AIM OF THE TASK
Wherever the line that contains "Task: Open the" falls, repeat it and the lines after it exactly until the records end, without any pictures.

SOURCE MATERIAL
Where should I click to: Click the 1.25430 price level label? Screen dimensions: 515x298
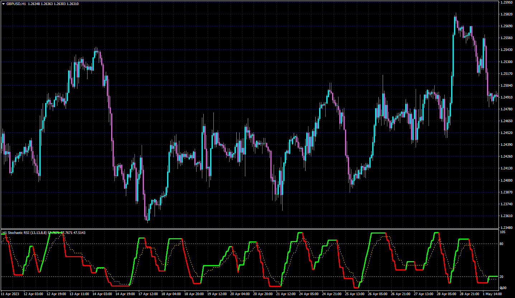pos(507,50)
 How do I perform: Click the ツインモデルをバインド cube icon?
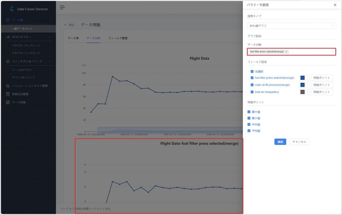8,61
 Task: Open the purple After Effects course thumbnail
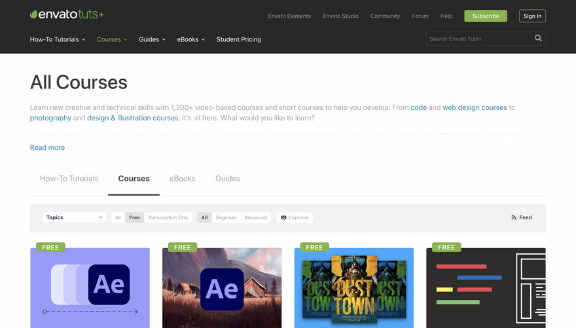90,288
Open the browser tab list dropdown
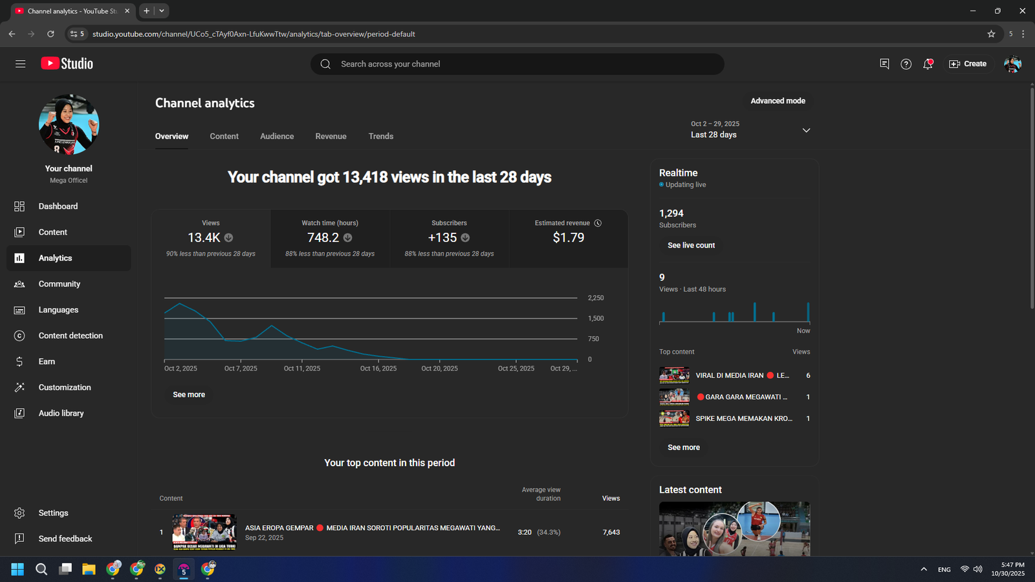Viewport: 1035px width, 582px height. point(162,11)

EXERCISE RESPONSE
 Task: Open the purple After Effects course thumbnail
90,288
Open the browser tab list dropdown
Viewport: 1035px width, 582px height. point(162,11)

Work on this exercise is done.